ミカサさんとソースカツ丼
「もう、嫌になっちゃうわ。ビールおかわり!」
店に入るなり、大ジョッキのビールを一気にあおったOLのミカサさん。カウンターにジョッキを置く手には、今日一日の疲れと苛立ちが滲んでいた。
二杯目のビールを注ぐと、それも迷わずぐいっと飲み干す。
「もう一杯、おかわり!」
「ミカサさん、空きっ腹にビールは控えたほうがいいですよ。あまりお酒に強くないでしょう? ウーロン茶か、温かいお茶にしませんか?」
「……うぅ、わかった。温かいお茶ください。それでね、店主さん、聞いてよ――また先輩が仕事で無茶振りしてくるの!」
少し酔いの回ったミカサさんは、ぽつりぽつりと会社での出来事を語り始めた。
今回のプロジェクトで、ある男性社員と企画書を一緒に作ることになったのがミカサさん。その男性は、なんと先輩が密かに想いを寄せている相手だったという。選ばれたのが自分ではなかったことに、先輩は腹を立てているらしい。
「その人、私のタイプじゃないし、仕事でしか話したことないのに……。

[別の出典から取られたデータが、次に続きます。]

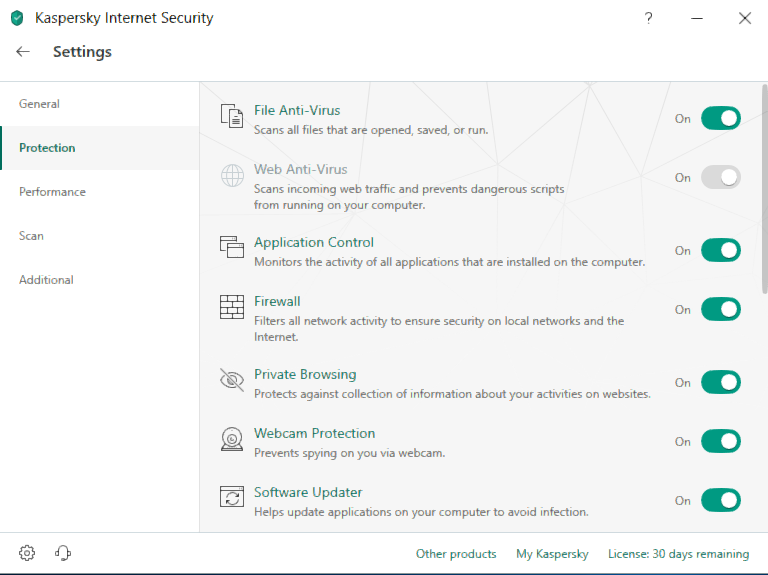Turn off the Webcam Protection switch
768x575 pixels.
pos(720,441)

でも先輩は嫉妬して、コピー取ってこいだの、お茶いれろだの、邪魔ばっかりしてくるの。企画書が全然進まない!」
「それは大変ですね……」
「でしょ! 『仕事上の関係です』って説明しても、全然聞いてくれないの!」
彼女の言葉に耳を傾けながら、温かいお茶を淹れてカウンターに置く。湯気の立つ湯呑みを受け取ると、ミカサさんはふぅふぅと冷ましながらひと口。

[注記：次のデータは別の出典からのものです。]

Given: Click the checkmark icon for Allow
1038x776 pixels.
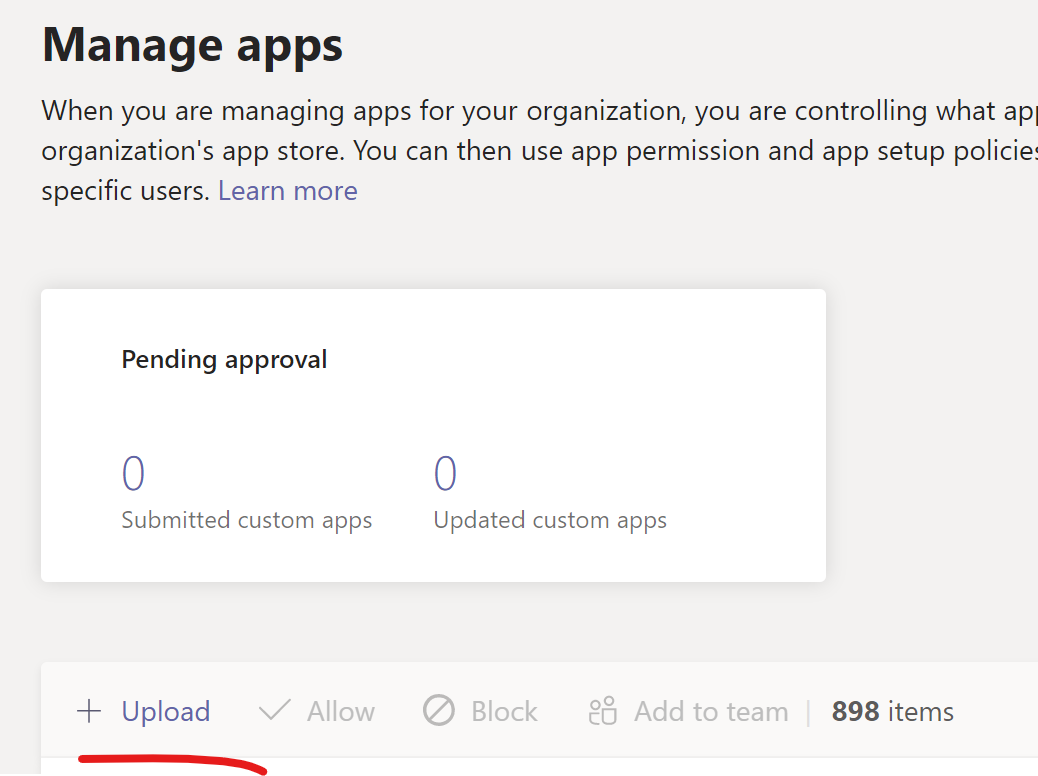Looking at the screenshot, I should click(x=274, y=711).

「……はぁ、美味しい。お茶の香りって、なんでこんなに落ち着くんだろ」
「それは良かった。なにか食べますか?」
「うん、食べる! 今日は……そうだな。お腹空いてるし。カツ丼ください!」
カツ丼といえば、卵とじ、ソース、味噌、あんかけ、醤油ダレ、デミグラスと、調理法はいろいろある。
「卵とじ、ソースカツ丼などありますが、どれになさいます?」
「うーん……今日は薄いカツの、ソースカツ丼が食べたいかも。あります?」
「えぇ、ご用意できますよ。今からお作りしますね」
仕込み済みの薄切り豚肉に細かいパン粉をまぶし、カラリと揚げる。香ばしく揚がったカツに甘辛い特製ソースをたっぷり絡め、ご飯の上に三枚盛りつける。脇には白菜の漬物と具だくさんの豚汁を添えて。
「お待たせしました、ソースカツ丼です」
「これこれ、懐かしい……。豚汁も、漬物も最高。しあわせ~」
ミカサさんは久しぶりの味に目を細め、ぺろりと平らげた。重たい心も、少し軽くなったようだ。
「美味しかった! ごちそうさまでした。明日あさってはゆっくり休んで、月曜からまた頑張る。絶対、先輩なんかに負けない!」
「無理はなさらずに。今日のお持ち帰りは、鰻の蒲焼です。専用のタレ付きですよ」
「鰻とタレ! 欲しいです、お願いします!」
「かしこまりました。少々お待ちを」
鰻とタレを丁寧に包み、手渡す。
「ミカサさん、お持ち帰りできました」
「ありがとうございます! 帰ってからの楽しみが増えました。しばらく店には来られないかもだけど、企画書が書けたら、また来ます」
笑顔を残し、ミカサさんは帰っていった。